Conceptually, Hodgkin’s disease would appear to constitute a neoplasm that integrally incorporates responsive cellular elements in terms strictly of morphologic patterns of interaction resulting especially in a predictable scale of therapeutic and prognostic implications as related particularly to pathobiologic course and response to treatment. In this sense, Hodgkin’s disease might in a real sense constitute a valid point of reference in terms of processes not only in the generation of the neoplastic process but particularly in terms of how such a neoplastic process interacts with host systems in specifically characterizing the very nature of the intrinsic neoplastic process itself.
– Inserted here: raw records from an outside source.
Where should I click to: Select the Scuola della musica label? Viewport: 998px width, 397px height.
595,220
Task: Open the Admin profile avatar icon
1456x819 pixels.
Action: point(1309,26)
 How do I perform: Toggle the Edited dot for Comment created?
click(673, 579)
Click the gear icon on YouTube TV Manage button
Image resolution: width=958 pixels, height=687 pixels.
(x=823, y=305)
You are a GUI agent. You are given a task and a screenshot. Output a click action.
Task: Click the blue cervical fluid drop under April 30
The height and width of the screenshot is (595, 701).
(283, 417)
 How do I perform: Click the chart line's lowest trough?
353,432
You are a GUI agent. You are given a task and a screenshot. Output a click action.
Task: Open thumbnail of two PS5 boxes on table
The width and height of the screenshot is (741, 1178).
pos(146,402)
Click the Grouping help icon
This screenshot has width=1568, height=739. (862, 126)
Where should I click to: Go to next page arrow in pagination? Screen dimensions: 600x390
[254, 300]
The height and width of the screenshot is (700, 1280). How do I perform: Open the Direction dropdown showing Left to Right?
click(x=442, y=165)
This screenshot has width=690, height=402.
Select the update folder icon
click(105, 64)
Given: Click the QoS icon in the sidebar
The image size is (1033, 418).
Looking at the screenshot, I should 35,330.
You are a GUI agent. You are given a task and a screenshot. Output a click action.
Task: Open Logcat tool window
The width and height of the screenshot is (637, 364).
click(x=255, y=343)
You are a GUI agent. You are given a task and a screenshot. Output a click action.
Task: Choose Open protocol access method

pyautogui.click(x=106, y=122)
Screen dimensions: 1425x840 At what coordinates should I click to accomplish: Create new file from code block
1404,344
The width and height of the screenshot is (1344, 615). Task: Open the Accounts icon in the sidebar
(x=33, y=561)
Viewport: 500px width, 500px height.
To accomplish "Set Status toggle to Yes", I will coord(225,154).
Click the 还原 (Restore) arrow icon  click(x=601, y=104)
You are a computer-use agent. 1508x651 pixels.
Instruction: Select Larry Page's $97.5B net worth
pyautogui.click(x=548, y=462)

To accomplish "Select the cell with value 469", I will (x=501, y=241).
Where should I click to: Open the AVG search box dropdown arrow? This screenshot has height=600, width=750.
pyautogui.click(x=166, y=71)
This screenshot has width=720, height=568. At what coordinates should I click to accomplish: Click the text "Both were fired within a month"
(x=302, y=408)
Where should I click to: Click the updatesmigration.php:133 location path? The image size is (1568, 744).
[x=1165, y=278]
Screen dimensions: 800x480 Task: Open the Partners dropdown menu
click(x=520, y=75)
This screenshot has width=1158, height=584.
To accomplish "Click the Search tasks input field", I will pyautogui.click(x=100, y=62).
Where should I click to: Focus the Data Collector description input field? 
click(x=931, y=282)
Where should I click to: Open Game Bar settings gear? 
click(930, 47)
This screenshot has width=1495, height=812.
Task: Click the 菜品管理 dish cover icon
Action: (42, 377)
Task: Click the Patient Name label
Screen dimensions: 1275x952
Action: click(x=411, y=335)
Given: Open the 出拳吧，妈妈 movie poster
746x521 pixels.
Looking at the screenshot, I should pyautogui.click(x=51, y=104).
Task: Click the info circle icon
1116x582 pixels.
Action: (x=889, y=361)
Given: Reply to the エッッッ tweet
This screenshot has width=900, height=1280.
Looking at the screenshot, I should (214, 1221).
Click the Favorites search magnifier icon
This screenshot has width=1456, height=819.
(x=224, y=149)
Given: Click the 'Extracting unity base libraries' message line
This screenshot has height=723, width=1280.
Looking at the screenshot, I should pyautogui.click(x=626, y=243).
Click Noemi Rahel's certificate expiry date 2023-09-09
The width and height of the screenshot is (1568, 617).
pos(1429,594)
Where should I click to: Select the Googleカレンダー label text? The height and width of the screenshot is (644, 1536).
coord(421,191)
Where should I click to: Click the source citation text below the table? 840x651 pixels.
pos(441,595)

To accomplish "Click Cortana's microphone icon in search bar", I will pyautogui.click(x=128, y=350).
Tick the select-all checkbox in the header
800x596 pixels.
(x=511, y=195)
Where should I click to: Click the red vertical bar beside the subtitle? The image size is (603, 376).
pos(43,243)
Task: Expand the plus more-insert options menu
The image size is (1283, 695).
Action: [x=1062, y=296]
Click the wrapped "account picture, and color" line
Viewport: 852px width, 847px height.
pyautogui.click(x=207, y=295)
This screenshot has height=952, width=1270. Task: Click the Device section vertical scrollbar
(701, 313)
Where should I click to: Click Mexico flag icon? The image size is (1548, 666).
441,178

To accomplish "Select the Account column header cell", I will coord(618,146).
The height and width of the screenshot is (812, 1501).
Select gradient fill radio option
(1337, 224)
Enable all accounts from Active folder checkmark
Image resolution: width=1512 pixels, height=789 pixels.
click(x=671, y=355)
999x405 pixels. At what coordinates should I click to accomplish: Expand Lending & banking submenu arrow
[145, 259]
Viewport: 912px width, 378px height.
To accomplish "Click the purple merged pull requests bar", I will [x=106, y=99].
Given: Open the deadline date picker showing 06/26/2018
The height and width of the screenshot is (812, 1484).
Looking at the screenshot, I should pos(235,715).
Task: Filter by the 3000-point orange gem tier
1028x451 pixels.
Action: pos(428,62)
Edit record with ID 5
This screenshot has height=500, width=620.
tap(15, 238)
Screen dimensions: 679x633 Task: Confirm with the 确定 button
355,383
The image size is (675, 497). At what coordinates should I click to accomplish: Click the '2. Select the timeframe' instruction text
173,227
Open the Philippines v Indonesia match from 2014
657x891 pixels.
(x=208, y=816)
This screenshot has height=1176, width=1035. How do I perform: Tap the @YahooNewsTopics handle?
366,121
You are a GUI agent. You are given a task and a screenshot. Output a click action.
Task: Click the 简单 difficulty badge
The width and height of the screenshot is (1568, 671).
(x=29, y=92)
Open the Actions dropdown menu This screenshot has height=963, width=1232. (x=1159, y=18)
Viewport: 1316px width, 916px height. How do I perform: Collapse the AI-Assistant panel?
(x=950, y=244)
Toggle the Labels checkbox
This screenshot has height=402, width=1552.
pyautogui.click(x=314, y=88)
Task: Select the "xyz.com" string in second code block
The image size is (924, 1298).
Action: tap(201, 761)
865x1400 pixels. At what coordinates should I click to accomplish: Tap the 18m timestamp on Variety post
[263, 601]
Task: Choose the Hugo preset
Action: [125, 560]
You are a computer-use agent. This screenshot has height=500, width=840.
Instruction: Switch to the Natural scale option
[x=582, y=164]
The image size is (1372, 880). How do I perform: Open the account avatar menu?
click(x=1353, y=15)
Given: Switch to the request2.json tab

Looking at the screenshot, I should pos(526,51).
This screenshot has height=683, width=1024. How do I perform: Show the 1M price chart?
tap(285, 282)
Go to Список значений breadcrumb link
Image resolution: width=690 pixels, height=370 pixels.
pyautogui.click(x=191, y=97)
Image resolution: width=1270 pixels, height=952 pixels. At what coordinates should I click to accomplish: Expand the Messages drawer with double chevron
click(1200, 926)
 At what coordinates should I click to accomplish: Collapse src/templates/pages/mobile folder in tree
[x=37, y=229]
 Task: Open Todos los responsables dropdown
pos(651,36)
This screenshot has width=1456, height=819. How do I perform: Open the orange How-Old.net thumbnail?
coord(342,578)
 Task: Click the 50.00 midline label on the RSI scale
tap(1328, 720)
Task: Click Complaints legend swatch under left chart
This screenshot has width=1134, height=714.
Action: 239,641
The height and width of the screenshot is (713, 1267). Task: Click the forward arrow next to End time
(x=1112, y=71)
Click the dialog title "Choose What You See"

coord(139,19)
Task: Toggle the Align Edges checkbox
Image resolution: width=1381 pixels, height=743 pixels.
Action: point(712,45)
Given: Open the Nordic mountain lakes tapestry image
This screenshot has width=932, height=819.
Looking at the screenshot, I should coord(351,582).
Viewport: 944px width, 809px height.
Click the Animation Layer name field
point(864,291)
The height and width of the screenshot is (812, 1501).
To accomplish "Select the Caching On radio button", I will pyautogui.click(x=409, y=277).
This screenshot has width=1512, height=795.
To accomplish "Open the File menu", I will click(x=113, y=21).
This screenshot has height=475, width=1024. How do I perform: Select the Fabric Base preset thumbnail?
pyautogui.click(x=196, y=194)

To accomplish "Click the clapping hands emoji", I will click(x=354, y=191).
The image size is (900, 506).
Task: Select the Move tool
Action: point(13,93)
In this manner, therefore, it might be valid to consider the totality of manifestations of Hodgkin’s disease as a fundamental series of processes that integrally determines the genesis and nature of the neoplastic process as a function especially of various host systems in response to that neoplasm. In terms strictly related to a viral or Epstein–Barr virus-related development of Hodgkin’s disease, it might perhaps be true that transcription factor NF-κB might induce the signaling of a CD30 receptor pathway that is intrinsically linked with anti-apoptosis of germinal center lymphocytes. In overall terms, perhaps, the Epstein–Barr viral nuclear antigens such as Latent membrane protein 1 would activate NF-κB as a mechanism that induces anti-apoptotic effect by multiple pathways in the added context particularly of a concerted series of cytokines that secondarily regulate T lymphocyte response. Indeed, in simple terms, Hodgkin’s disease would appear to involve a basic mechanism of induced transcription as an effective anti-apoptotic mechanism as exerted on Reed–Sternberg cells. The Epstein–Barr viral nuclear antigens might be pivotal in orchestrating a full series of cytokine and T lymphocyte responses that would perhaps contribute significantly to the effective perpetuation of such anti-apoptotic effect or effects as exerted on the Reed–Sternberg cells.